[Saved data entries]
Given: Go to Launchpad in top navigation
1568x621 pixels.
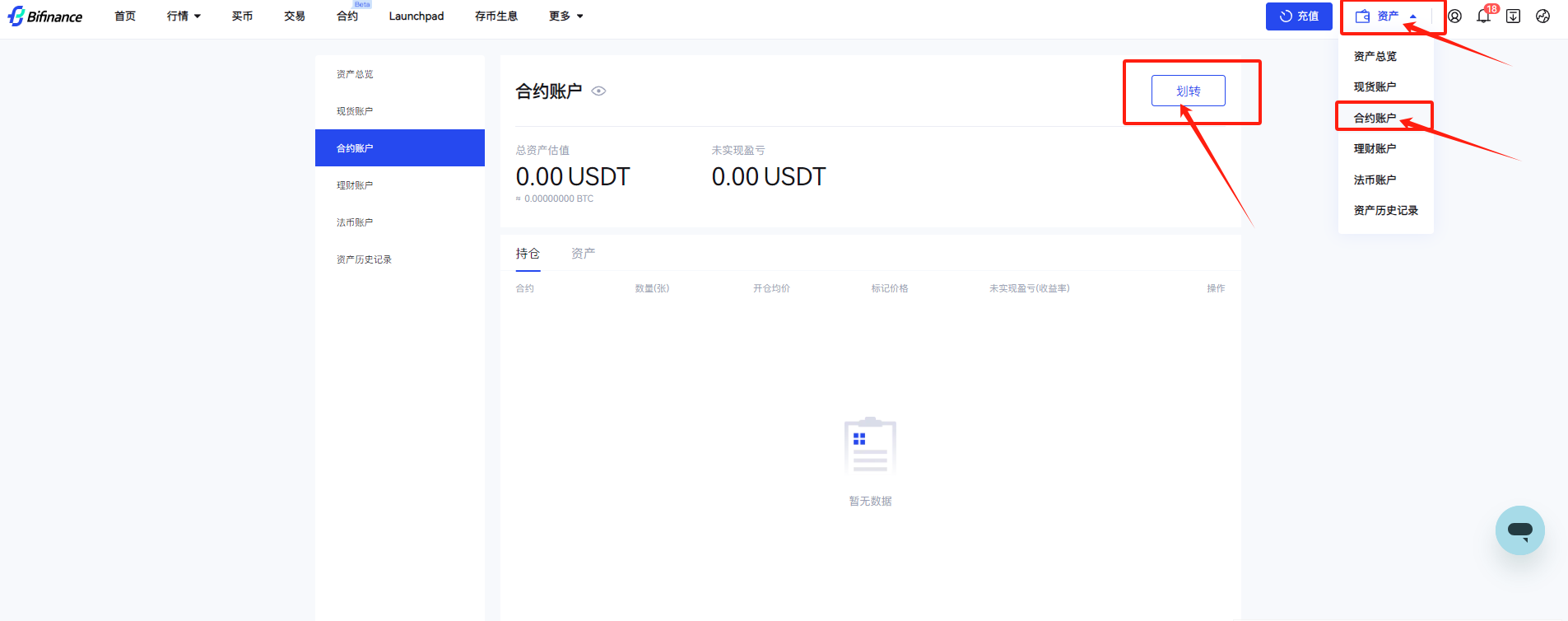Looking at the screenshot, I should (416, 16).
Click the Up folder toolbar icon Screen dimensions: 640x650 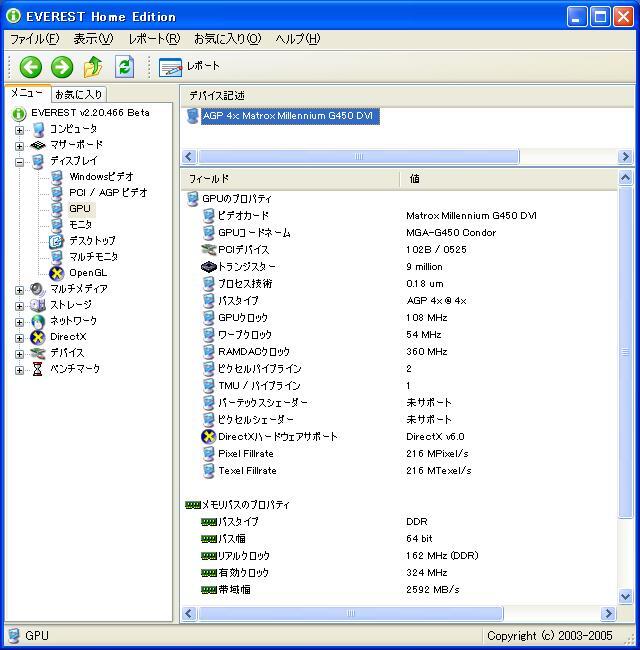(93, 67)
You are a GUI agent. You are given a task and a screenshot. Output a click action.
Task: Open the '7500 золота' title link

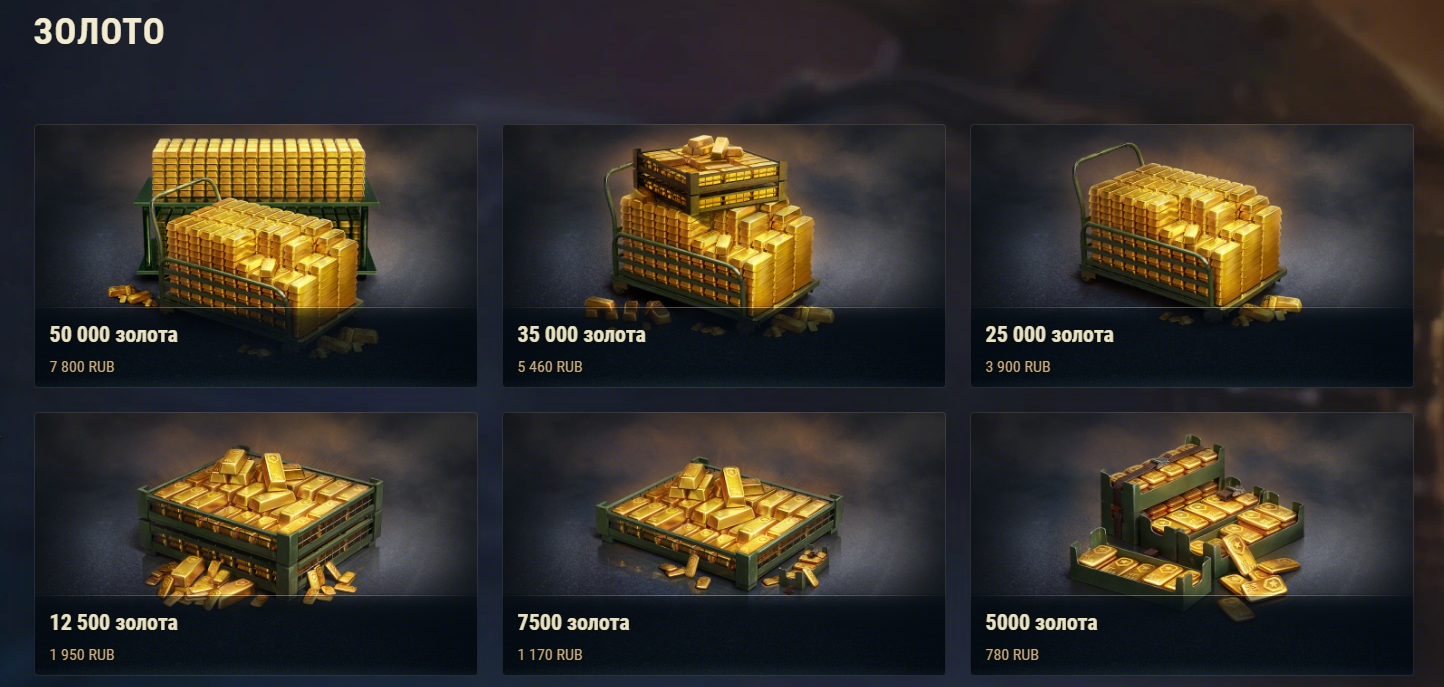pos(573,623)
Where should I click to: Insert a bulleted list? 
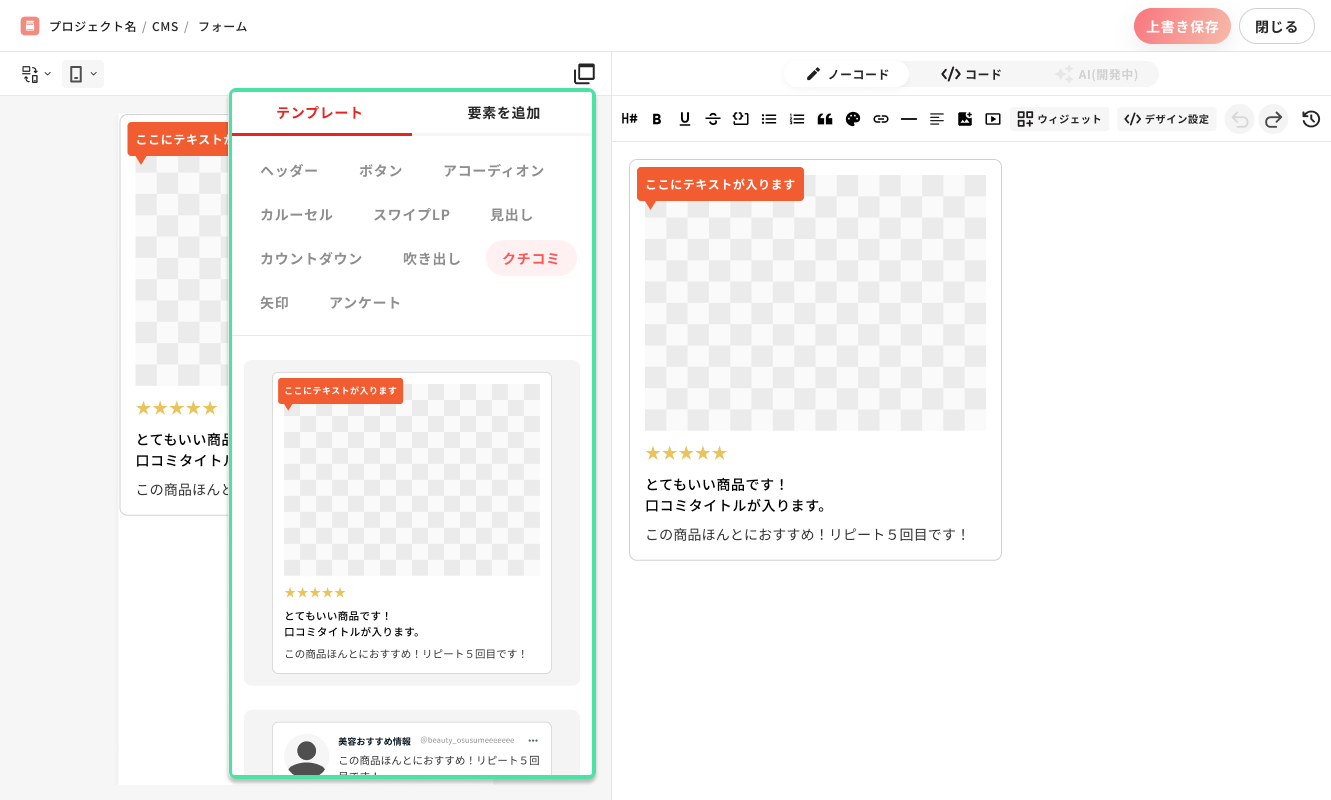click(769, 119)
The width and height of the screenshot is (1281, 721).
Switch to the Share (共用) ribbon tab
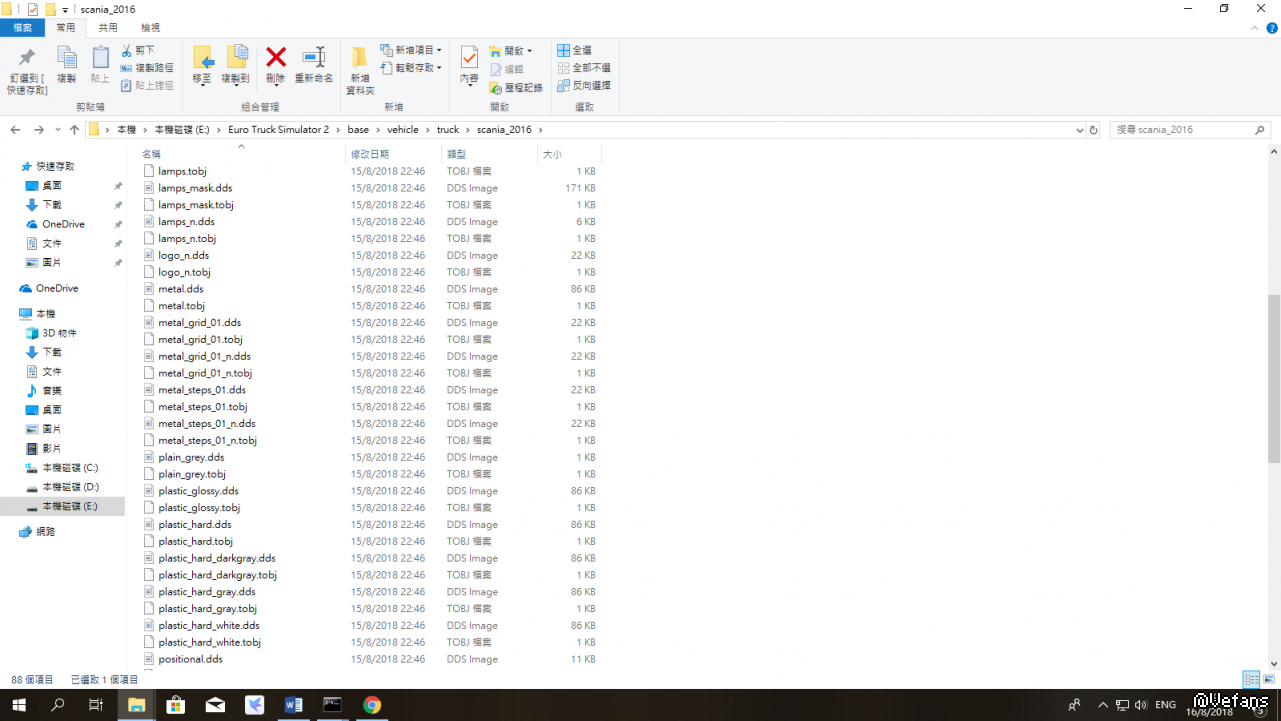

### TASK DETAILS:
Starting at the line that contains "The width and" and ending at the final line of the data, reproduce each line exactly. Pictures stay out of the copy.

### REPLY TO THE EXERCISE:
The width and height of the screenshot is (1281, 721).
Switch to the Share (共用) ribbon tab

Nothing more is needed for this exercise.